The first option consists of constructing a physical testbed. Testbeds are physical environments equipped with sensors, controllers and network components, capable of capturing the state of the environment. Once the testbed has been constructed, a participant performs a predefined list of activities. The acquisition of such datasets is subject to limitations related to the cost and configuration of the actual environment. The layout of the environment must be carefully studied and verified, then all the necessary materials must be acquired, configured and installed. After the construction, the real execution process could start. This process is usually long-lasting, since participants need time to carry out the activities. Large datasets acquired with these techniques are therefore very complicated and expensive to obtain.

The second option to obtain data consists of using publicly available datasets. The main issue is to find a dataset that describes exactly the scenario needed. Additionally, the understanding of a dataset is limited to the documentation provided by authors. Since datasets are usually made up of thousands of events, it is hard to have a detailed description of their content. Consequently, it takes a long time to understand it. Orange4Home and CASAS are two datasets widely used in the literature for the analysis of routines and daily activities. The Orange4Home dataset [7] reports the activities of daily living in a smart apartment, for 4 weeks of recording. The dataset contains recording from 236 data sources. The log is not annotated, and the documentation is limited to the routine plan followed by the occupant during the experiment. The CASAS project [6] provides 66 different datasets, describing labeled and unlabeled activities performed in a smart environment such as assisted care apartments or box offices. The data refers to both single and multi-resident. The documentation provides the list of activities performed and the list of sensors. For the labeled datasets, authors do not specify how the activities were recognized. In addition to what has been said so far, datasets publicly available usually describe common scenarios, characterized by the execution of regular activities. However, we may be interested into processes related to extreme or anomalous cases both for a case study and to include all possible scenarios.

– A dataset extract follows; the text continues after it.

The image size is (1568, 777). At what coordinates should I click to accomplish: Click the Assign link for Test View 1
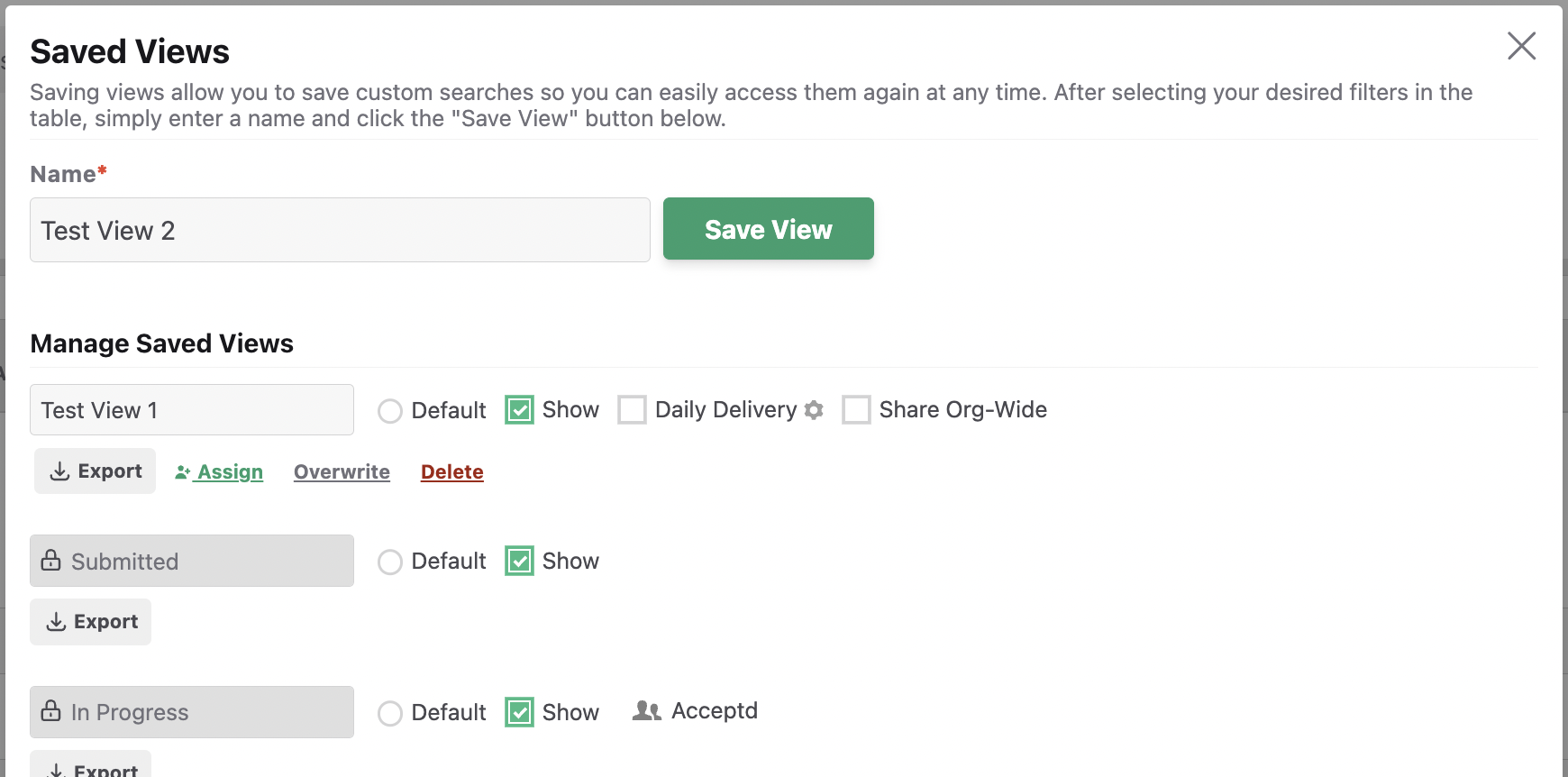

Based on the experiment under investigation, there might be the need to examine specific cases that are difficult or expensive to replicate in reality or that may rise ethical concerns: an accident in an industry or an elderly person falling to the ground. Additionally, to verify the correctness of an algorithm we might want to evaluate it against as many cases as possible. A ready-to-use dataset hardly includes borderline cases, limiting the testing possibility.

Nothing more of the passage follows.